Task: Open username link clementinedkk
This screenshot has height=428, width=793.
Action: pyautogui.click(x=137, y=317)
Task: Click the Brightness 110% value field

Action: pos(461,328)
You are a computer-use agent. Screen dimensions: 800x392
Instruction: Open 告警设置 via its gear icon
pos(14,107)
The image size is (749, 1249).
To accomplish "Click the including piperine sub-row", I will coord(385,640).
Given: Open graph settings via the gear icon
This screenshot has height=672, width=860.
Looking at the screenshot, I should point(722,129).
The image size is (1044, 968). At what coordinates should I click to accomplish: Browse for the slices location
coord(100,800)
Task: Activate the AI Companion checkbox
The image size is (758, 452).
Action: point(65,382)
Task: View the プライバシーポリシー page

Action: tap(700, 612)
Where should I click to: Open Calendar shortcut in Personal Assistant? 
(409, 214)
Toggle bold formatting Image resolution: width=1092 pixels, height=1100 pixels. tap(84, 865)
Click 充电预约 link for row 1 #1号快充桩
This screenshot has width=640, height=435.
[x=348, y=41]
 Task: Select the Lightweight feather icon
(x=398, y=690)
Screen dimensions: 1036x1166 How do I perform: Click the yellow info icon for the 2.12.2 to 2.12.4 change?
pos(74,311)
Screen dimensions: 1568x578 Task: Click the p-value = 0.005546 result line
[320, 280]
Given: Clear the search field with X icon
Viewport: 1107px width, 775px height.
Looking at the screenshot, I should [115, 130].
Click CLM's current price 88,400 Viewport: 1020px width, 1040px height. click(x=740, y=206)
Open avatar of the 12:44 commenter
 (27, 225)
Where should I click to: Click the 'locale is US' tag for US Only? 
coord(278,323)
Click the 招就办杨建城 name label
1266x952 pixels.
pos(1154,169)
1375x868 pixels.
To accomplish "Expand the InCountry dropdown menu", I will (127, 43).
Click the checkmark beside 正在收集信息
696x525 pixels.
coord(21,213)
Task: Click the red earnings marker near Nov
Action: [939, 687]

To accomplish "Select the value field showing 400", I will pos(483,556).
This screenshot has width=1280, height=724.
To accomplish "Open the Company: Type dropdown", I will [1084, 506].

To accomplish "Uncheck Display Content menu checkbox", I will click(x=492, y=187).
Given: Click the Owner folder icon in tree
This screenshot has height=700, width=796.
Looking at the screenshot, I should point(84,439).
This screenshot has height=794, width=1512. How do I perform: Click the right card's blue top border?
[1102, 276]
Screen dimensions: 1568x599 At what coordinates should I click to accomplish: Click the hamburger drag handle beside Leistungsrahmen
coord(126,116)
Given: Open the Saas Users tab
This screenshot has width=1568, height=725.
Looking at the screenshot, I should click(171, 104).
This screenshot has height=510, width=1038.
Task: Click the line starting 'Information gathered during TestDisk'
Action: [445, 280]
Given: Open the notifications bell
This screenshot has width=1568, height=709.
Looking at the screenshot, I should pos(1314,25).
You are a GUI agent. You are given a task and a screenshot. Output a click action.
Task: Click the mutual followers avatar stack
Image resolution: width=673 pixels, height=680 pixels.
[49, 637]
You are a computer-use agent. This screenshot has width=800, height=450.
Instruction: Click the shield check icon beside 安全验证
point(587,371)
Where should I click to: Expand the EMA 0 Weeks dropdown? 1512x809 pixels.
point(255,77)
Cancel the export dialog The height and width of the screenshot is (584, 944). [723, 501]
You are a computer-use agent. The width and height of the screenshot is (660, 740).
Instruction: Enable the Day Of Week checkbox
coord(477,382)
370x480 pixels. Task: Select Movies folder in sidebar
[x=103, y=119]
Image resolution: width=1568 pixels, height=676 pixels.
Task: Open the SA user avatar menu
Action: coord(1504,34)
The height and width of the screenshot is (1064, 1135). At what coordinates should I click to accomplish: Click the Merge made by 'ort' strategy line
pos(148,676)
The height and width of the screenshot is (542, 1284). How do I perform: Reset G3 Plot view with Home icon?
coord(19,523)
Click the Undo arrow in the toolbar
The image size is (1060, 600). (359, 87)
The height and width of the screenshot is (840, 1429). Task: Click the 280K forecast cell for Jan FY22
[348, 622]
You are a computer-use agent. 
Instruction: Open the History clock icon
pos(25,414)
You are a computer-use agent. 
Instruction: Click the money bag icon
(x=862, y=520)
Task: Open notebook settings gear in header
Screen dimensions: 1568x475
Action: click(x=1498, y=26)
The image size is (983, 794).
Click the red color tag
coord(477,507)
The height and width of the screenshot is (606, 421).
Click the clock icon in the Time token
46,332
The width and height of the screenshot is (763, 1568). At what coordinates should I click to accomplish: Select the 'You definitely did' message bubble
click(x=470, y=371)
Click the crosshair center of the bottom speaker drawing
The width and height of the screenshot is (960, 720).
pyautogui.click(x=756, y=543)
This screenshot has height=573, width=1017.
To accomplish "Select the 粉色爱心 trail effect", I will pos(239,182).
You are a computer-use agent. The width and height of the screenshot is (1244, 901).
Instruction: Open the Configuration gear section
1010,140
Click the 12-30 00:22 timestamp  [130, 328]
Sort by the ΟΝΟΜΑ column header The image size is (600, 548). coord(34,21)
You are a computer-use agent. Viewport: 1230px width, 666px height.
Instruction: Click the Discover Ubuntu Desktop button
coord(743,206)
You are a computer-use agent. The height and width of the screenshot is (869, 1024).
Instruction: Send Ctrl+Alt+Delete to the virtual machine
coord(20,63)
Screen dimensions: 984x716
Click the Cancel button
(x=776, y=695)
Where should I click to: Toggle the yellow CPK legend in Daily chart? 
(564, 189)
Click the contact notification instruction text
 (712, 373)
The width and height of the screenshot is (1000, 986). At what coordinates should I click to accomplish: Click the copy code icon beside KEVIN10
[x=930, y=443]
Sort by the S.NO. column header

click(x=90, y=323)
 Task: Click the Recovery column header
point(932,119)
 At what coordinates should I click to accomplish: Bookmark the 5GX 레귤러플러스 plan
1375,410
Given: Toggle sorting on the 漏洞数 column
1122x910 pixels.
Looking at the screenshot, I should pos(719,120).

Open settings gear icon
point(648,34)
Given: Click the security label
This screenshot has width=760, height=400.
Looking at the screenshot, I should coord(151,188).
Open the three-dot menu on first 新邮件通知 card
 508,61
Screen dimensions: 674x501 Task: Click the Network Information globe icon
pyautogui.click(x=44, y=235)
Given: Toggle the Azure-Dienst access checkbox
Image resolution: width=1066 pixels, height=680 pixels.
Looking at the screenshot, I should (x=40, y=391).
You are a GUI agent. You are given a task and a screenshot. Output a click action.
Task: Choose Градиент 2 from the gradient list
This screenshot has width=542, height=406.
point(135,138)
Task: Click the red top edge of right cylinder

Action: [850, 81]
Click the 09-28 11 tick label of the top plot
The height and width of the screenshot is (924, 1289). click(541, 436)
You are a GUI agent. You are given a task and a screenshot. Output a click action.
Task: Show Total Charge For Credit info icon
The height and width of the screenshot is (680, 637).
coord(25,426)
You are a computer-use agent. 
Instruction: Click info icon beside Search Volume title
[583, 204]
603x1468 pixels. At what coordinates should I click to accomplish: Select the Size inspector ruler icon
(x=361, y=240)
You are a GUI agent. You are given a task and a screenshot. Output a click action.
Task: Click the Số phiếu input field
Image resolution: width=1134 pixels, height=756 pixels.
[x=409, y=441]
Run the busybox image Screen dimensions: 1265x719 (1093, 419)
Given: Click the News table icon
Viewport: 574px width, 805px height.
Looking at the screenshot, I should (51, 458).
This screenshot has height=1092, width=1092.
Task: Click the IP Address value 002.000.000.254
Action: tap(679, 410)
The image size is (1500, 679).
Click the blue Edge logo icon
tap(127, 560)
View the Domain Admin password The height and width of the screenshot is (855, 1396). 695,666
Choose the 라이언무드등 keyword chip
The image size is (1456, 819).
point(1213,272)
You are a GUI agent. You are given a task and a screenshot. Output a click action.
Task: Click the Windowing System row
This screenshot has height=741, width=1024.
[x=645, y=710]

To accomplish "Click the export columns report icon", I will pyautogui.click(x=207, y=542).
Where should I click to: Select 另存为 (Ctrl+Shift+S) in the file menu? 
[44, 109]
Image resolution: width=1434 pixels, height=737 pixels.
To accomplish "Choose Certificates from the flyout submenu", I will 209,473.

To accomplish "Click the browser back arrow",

===

▶ TASK PROMPT: Using the listing above, count how many lines contain the word "will" and, please, write only that number.

▶ EXERCISE SOLUTION: 8